Without this, the risk is that participants of many health coaching programmes find themselves inspired but unable to apply the techniques with clients they see on a daily basis, too often resorting back to more traditional consultation practices and waiting for that elusive patient who’s ready for coaching.
However, with a model for understanding how to combine one’s own expertise with a client’s, and skills for both the directive and non-directive sides of the communication spectrum, one can begin to apply coaching with a much wider range of patient, incrementally, and where appropriate, moving them on the journey to ownership, self-care and self-management.
Curriculum details
Our Coaching for Health and associated Personalised Care curricula cover a range of areas and are based on the EMCC (European Mentoring & Coaching Council) competency framework:
- Understanding self-management and ‘making the case’ – we use a mixture of evidence (e.g. around adherence), theoretical models around behaviour change, and practical experience to make the case around the importance of self-management. We also utilise behaviour change models (Prochaska and others) to demonstrate the likely stages and how health coaching can add value at each one.
- Quality of patient interaction – the training breaks down the stages of the conversation and uses coaching principles (non-judgement, motivation, resourcefulness, holistic, and recipient-led) to illustrate the mindset necessary to foster quality interactions and how to create client safety and motivation.
- Core coaching skills and model – the main model used is TGROW and it is adapted specifically for a health conversation, identifying how it can be used in 10 minutes, 5 minutes and 2 minutes – vital for real life health and care settings. Coaching skills are discussed and built in a series of interactive exercises, all based around practising TGROW (for familiarity) and around complementary questioning, challenging and motivational tools.

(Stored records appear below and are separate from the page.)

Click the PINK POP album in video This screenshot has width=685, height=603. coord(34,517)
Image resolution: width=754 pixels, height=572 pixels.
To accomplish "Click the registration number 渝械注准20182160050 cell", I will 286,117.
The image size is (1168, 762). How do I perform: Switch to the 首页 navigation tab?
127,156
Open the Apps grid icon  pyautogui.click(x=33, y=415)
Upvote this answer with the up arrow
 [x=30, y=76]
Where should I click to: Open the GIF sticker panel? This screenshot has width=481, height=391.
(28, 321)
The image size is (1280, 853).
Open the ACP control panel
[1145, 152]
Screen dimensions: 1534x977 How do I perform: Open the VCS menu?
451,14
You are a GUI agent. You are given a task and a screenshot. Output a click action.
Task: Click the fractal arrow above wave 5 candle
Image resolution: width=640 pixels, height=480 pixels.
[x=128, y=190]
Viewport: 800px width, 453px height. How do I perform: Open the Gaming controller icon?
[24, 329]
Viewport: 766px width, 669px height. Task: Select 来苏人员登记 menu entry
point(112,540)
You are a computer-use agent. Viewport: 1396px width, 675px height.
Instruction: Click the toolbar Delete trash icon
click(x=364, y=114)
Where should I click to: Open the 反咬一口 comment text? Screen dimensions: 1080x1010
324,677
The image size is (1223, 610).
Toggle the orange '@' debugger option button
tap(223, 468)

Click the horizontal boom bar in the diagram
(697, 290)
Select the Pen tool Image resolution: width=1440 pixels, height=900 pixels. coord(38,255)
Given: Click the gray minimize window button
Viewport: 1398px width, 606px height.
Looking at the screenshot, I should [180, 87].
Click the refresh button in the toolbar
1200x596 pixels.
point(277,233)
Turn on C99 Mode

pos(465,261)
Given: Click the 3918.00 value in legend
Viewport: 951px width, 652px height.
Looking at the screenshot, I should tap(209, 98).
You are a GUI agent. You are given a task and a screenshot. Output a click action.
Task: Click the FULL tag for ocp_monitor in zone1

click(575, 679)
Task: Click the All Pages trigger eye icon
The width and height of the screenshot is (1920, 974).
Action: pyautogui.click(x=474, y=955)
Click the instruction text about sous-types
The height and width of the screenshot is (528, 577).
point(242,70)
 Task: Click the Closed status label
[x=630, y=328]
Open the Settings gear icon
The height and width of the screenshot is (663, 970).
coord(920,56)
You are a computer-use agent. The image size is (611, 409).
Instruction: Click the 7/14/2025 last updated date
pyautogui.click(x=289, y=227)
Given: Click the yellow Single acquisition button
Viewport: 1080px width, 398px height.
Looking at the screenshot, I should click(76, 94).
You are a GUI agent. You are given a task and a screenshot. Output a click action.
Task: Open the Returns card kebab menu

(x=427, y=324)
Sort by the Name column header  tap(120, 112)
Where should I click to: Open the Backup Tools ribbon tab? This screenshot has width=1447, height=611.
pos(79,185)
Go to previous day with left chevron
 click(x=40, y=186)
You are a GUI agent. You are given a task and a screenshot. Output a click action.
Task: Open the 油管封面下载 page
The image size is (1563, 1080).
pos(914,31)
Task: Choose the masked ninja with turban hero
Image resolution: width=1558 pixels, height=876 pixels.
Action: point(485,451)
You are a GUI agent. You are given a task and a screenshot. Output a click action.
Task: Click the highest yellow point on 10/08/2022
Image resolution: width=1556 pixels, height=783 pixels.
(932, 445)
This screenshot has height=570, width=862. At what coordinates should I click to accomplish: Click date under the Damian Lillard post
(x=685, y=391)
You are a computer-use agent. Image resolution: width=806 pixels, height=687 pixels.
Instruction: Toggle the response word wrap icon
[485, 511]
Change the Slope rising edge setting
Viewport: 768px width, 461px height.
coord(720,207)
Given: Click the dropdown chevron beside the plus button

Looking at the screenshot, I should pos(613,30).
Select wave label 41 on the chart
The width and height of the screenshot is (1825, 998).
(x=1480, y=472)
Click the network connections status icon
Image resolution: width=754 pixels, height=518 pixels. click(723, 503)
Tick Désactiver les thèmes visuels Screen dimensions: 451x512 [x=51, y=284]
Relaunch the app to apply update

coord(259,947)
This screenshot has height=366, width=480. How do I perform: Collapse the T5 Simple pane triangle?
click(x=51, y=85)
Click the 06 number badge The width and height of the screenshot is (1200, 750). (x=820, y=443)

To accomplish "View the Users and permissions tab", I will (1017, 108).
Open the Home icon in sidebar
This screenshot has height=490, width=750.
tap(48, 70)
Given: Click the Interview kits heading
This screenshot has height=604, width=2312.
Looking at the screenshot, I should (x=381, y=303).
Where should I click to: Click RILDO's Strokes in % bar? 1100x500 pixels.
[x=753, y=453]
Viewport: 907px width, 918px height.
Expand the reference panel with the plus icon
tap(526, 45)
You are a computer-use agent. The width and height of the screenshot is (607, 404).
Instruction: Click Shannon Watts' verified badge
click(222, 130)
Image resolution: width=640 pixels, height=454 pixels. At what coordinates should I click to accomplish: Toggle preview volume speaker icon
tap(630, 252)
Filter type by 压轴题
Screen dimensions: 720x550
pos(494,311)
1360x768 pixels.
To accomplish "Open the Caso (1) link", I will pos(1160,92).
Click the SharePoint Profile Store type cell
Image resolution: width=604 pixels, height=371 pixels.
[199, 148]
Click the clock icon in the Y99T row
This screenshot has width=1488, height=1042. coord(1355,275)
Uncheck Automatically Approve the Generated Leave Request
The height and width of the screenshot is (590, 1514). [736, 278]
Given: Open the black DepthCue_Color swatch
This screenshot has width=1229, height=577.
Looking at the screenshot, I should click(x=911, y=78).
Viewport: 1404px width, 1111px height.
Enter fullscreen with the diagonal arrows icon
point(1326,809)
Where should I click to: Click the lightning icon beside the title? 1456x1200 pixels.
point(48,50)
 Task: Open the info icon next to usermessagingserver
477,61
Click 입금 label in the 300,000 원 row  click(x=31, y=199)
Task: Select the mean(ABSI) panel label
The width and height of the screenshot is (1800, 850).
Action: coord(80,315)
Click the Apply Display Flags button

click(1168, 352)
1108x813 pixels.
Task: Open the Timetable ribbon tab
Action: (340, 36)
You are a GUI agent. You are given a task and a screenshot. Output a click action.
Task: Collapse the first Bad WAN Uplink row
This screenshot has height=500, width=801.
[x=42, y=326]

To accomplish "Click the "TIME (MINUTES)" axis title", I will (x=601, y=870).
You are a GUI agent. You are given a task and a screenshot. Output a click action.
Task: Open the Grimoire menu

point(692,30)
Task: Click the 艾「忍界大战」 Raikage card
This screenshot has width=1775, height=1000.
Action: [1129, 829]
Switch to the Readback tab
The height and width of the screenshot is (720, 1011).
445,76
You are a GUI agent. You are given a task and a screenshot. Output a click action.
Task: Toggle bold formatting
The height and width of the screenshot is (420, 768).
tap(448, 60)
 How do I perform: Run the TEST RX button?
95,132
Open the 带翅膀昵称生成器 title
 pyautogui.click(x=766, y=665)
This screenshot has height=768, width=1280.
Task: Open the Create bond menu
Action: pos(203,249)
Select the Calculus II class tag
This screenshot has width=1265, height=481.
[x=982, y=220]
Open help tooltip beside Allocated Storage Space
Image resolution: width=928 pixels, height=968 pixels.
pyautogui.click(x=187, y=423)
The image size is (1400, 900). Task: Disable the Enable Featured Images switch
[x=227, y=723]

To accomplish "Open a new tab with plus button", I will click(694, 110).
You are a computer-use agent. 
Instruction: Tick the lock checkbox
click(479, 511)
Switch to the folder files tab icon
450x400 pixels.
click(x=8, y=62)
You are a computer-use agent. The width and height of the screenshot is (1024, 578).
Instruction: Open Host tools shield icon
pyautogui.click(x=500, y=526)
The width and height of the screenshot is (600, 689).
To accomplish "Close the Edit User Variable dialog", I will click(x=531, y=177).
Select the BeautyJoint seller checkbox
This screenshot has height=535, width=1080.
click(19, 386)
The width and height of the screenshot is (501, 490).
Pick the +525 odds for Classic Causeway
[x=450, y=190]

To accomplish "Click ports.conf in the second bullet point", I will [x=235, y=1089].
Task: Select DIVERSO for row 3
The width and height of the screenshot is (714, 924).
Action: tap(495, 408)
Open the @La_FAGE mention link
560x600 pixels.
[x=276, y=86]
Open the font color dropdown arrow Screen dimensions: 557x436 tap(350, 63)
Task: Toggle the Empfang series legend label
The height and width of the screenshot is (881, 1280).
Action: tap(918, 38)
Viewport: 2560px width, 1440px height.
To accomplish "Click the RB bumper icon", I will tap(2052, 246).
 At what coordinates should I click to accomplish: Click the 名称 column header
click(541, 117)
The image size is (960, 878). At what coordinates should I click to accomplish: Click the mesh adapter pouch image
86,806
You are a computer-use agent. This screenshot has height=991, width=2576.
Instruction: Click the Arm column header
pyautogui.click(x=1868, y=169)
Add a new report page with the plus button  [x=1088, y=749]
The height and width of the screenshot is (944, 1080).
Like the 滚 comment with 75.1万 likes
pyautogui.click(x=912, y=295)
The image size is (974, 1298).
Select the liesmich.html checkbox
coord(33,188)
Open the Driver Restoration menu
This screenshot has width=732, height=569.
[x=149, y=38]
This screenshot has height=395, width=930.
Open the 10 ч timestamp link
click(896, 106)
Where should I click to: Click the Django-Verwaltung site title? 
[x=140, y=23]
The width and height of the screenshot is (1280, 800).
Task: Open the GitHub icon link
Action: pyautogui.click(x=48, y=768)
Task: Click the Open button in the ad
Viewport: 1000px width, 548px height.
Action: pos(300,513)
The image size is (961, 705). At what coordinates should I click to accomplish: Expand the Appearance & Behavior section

- Non-directive & directive skills – coaching is principally a non-directive communication mode which has real value in health settings. However, health professionals occasionally need to be directive – to challenge patient beliefs and behaviours, and to provide advice. This course covers skills at both sides of the Communication Ladder.
- ‘Real life’ examples – participants are invited to reflect on the skills and models in the context of real-life examples at each stage of the training. Practice is done based on ‘real-play’ not role-play. Participants practice the skills in between training days and bring back real-life examples.
- Practice and feedback – participants practice coaching skills with each other, with observation from peers and tutors. Two trainers are on hand during each course day to ensure there is a sufficient level of attention across the whole group.
- Action planning – at the end of each day, participants are coached (and coach peers) on how they can use these skills in real life situations, with clients they are due to see. The post-course evaluation includes the opportunity to record the associated plans (in TGROW format) and the follow-up questionnaire provides a space to reflect back on specific situations in which the skills have had an impact.